Patients (>= 18 years) undergoing elective orthopedic or cardiac surgery with expected blood loss > 10% of body blood volume were included. Exclusion criterion was pregnancy.
Outcome
The primary outcomes were red cell separation performance and washout quality. Red cell separation performance was defined as sufficient if haematocrit (Hct) values of the autologous packed red cell (PRC) concentrate reached a target range between 55 and 75% according to the current German Guidelines [5]. Washout quality was defined as sufficient if the removal ratio (RR) reached target range between 80 and 100%. Washout quality was evaluated for potassium (K+), albumin (Alb), heparin (aXa), free hemoglobin (fHb), white blood cells (WBC), and platelets (Plt). Calculation of RRs was based on the following formula: RR [%] = [1-(VPRC x {Sub}PRC)/(VRES x {Sub}RES)] × 100 [%] (VPRC=PRC volume; VRES=Shed blood volume; {Sub}PRC = concentration of a substance in PRC volume; {Sub}RES = concentration of a substance in shed blood in reservoir).
Procedures
After collection of a minimum of 400 ml shed blood during surgery, shed blood was processed by a CE-certified autotransfusion device (CATSmart®, Fresenius Medical, Germany). The shed blood was collected in a sterile reservoir, was processed in a continuous running centrifuge for red cell separation and washed using the smart wash mode (standard wash program, packed red cells output rate 20-40 ml/min). The product was a sterile bag filled with washed packed red cells for reinfusion into the patient. During this process all plasmatic and non-erythrocyte cellular components of the collected blood, and thus activated coagulation factors, products of fibrinolysis and cell trauma as well as the anticoagulant were removed.

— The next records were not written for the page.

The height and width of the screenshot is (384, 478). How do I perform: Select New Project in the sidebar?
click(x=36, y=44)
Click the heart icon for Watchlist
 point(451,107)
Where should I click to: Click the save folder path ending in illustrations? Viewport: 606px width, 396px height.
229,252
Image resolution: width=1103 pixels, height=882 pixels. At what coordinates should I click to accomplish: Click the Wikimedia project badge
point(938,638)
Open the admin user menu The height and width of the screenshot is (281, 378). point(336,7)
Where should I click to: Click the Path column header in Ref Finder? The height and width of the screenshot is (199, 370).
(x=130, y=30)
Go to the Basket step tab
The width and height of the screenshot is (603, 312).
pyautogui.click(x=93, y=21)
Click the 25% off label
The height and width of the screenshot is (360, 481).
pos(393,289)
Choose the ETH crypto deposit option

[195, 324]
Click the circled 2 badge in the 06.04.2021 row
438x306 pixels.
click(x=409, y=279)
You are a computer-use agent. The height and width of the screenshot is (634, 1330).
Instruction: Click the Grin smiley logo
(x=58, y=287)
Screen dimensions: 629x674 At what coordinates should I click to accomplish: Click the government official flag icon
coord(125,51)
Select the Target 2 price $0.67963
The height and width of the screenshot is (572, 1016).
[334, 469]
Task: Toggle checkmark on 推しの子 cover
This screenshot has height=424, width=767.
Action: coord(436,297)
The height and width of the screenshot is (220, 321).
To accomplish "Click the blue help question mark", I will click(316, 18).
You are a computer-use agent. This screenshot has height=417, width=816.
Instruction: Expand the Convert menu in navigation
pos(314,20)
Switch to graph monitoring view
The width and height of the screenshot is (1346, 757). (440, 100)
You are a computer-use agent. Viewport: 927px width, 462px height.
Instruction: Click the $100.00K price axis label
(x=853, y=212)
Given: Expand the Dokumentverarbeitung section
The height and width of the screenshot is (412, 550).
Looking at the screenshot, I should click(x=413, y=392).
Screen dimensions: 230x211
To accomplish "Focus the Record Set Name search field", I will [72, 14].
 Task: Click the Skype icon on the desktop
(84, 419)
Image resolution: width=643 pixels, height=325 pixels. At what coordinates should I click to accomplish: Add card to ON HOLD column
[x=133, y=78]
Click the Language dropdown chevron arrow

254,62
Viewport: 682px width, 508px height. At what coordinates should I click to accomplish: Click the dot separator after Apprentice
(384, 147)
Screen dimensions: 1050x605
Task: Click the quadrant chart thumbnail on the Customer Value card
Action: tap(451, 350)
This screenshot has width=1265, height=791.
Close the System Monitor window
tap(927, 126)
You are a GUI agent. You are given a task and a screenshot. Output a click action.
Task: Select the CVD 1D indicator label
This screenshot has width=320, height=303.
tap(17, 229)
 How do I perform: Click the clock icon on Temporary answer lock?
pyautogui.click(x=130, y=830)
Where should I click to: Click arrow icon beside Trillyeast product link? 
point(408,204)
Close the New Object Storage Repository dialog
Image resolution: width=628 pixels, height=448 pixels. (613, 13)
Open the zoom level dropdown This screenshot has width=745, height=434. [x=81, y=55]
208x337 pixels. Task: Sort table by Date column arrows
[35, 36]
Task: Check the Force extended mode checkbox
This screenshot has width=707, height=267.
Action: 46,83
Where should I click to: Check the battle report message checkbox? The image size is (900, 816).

The Hct of the incoming shed blood and outgoing washed PRC is measured and visualized on the device screen, for information. To characterize Hct values, blood samples were taken from the CATSmart reservoir and the PRC concentrate, according established procedures before and after the washing step and analyzed in the central laboratory (LAB). Blood reservoir was manually homogenized before blood sampling.
Statistical analysis
Data are provided as median, 25% quartile and 75% quartile when indicated, and a p-value of ≤0.05 was considered as statistically significant. RR of K+, Alb, aXa, fHb, WBC, and Plt were calculated for each patient. Correlation coefficient was determined by Spearman. Microsoft Excel 2010 was used for all statistical calculations. A minimum of 20 patients was defined as sufficient for this descriptive analysis.